「今を生きる」第464回 大分合同新聞 令和6年7月8日(月)朝刊 文化欄掲載
医療文化と仏教文化(290)
日本老年学会は、高齢者を「75歳以上」とし、超高齢者を「90歳以上」とするという報告書を公表しました。高齢者になってあちこちに加齢現象の露呈を実感する時、一人一人の人生の満足度・充実度は生きている時間の長さではなく、比較を超えた質的な心境ではないかと思うようになりました。

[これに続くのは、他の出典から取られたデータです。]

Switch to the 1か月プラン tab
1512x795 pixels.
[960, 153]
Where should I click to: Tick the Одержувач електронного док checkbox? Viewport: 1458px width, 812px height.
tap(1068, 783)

高名な医師が「ぼくは今、健康づくりの極意として『おもしろいことをした人が勝ち。おいしいものを食べた人が勝ち』と言っています」というのがありましたが、仏教は他と比較したり、勝ち負けに振り回されることを「迷い」として、それを超えるというものです。そのことで思い出されるのが、親交のある僧侶の言葉です。
国立大に進もうと思っていた子どもに、父親である僧侶が「大谷大学(東本願寺関係の大学)に行ってくれ。おまえがどんな生き方をするか知らないが、どんなに人から褒められたとしても、仏教がなかったら夢のように終わる。それさえあれば、貧しくても豊でも全部自分の人生になる。だから、他のことは分からなくてもいい、仏教が分かるために行ってくれ」と泣いて頼んだそうです。これを聞いた子どもは、父親の勧める大学に入ったといいます。
日常では分別思考で善悪、損得、勝ち負けを考えないと生活することができません。しかし、自分が高齢者となって人生を振り返ってみると、先の言葉は含蓄があると思われるのです。
農民詩人として宗教的な心で書かれた村上志染(しぜん)の詩に、「方一尺(いっしゃく)の天地、水馬(みずすまし)しきりに 円を描(か)ける なんじ いずこより来たり いずこへ旅せんとするや? ヘイ! 忙しおましてナ!」というのがあります。日常生活において、分別に振り回されている様子を知らされます。
仏教の智慧(ちえ)(悟り)や無分別智の世界は、日常の分別知とは異質な世界です。仏の智慧によって私たちの分別(世間的な考え)が照らされる時、自分の分別思考の狭さ、局所性、煩悩に汚染されていることに目覚め、迷いに振り回されていることに驚きます。しかし、その迷いにも意味があると教えられ、「人生はやり直しはできないが、見直しはできる」という世界に導かれるのです。